>>>>

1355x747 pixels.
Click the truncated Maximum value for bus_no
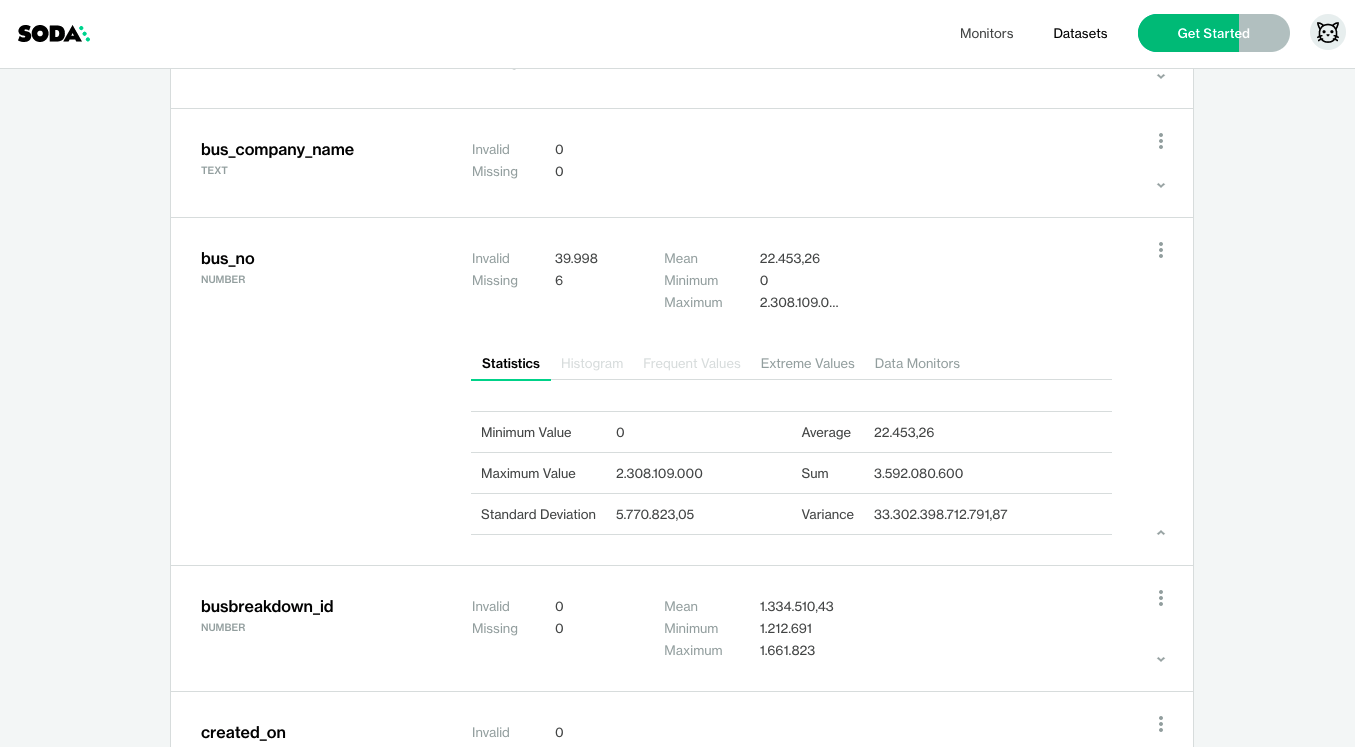point(798,302)
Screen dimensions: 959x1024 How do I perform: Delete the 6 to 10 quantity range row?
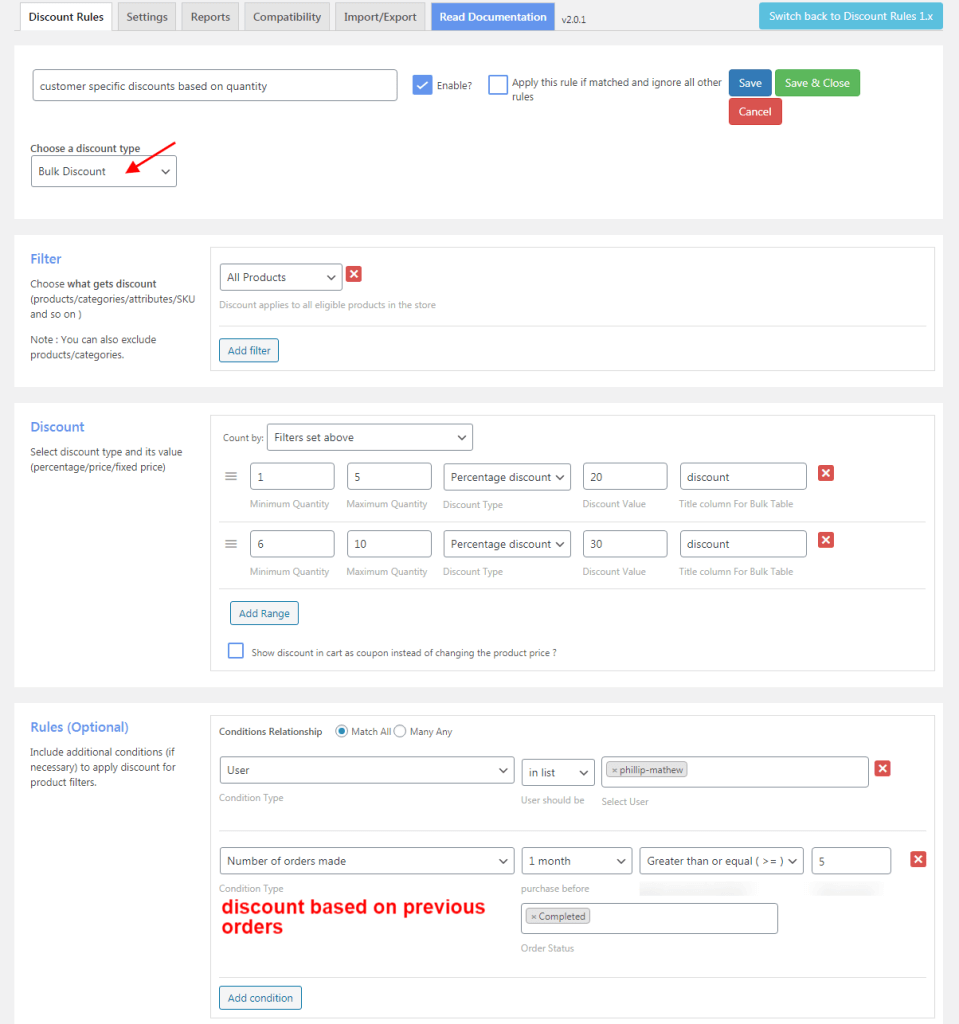(826, 540)
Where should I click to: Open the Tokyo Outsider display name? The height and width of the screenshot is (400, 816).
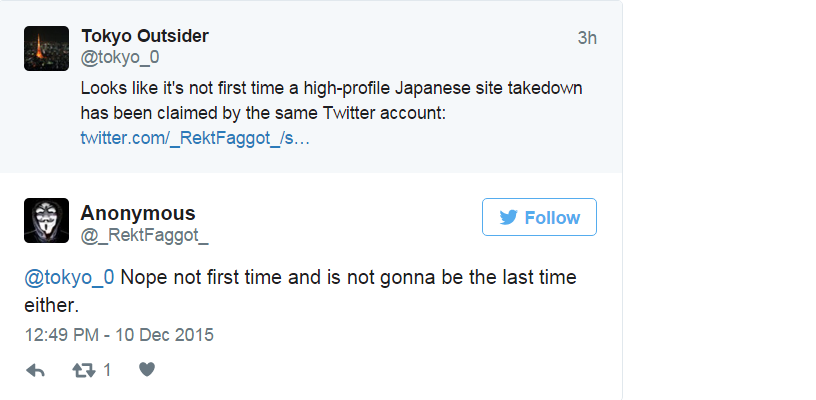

<<<<

List every line in the items above that contains the string "Open", matching case exactly.

→ **ANSWER TO THE TASK**
Where should I click to: Open the Tokyo Outsider display name? The height and width of the screenshot is (400, 816).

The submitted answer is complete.